La unión de ambos será la salvación para Rosendo. Engrandecerán la mina dando trabajo a muchos de los campesinos, los cuales dejarán de trabajar la tierra. El carbón les ofrece más oportunidades además de poder construir sus propias viviendas alrededor. Pero no solo vendrán mineros sino que también acudirán otros gremios dando más servicios al poblado que poco a poco se iba formando alrededor de la mina.

Rosendo reinvierte los beneficios de la venta del carbón en mejoras de las condiciones mineras y del poblado. Poco a poco su negocio crecerá al igual que el respeto y el cariño que le profesan todos sus trabajadores. Tras no pocas desventuras y desavenencias llegará a formar una gran industria y una fábrica.

Entre trabajo duro, sacrificio y crecimiento, Rosendo encontrará a la mujer de su vida con la que se casará y tendrá una estupenda familia.
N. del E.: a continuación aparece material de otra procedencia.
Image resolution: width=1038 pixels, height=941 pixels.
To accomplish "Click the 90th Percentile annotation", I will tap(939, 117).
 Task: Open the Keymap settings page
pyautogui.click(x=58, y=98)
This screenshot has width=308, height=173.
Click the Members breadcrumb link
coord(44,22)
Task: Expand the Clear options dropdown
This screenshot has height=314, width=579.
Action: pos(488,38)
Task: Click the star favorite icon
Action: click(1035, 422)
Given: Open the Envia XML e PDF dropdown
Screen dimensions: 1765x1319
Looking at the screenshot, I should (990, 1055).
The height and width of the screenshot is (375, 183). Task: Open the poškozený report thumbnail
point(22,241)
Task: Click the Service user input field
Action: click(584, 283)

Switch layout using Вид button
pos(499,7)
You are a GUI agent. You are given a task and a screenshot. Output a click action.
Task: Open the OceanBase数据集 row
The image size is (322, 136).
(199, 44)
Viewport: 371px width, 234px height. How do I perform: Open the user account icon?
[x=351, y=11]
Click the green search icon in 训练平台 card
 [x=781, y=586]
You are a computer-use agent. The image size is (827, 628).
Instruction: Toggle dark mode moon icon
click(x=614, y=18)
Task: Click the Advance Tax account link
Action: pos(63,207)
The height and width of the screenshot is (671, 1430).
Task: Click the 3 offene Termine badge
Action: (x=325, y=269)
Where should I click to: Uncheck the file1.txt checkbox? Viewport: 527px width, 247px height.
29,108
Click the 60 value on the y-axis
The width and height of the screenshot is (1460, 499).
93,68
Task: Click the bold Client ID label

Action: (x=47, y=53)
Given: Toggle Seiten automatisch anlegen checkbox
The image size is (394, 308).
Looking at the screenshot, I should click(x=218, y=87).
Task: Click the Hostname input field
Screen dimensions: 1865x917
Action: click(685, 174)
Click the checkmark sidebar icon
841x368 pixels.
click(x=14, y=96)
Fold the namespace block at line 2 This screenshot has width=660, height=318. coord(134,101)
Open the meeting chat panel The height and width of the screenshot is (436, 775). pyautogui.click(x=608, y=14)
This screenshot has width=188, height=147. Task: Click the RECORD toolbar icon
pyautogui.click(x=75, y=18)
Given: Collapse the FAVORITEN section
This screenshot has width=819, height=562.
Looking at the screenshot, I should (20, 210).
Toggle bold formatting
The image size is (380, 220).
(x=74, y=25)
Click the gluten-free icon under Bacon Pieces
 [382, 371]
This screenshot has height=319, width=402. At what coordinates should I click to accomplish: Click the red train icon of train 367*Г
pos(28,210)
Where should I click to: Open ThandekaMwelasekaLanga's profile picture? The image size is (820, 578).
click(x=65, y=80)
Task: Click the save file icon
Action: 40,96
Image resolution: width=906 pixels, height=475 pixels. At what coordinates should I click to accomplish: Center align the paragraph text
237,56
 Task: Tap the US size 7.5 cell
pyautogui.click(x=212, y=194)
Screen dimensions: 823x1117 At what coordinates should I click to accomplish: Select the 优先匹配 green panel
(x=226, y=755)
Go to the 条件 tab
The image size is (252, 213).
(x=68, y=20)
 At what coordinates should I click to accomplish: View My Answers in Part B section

Perderá también a parte de sus seres más queridos y tendrá que lidiar continuamente con las injusticias y enemistad de la familia Casamunt, la cual ha visto como un simple labrador les está dejando sin campesinos para trabajar sus tierras, al preferir las condiciones de trabajo tanto de la mina como de la fábrica.

Desde los inicios, la vida de Rosendo ha estado unida de una forma o de otra a la de la familia Casamunt, mucho más de lo que en un principio se podría imaginar, cuando un día, desesperados por el hambre, llegó junto con su familia a las tierras de los Casamunt.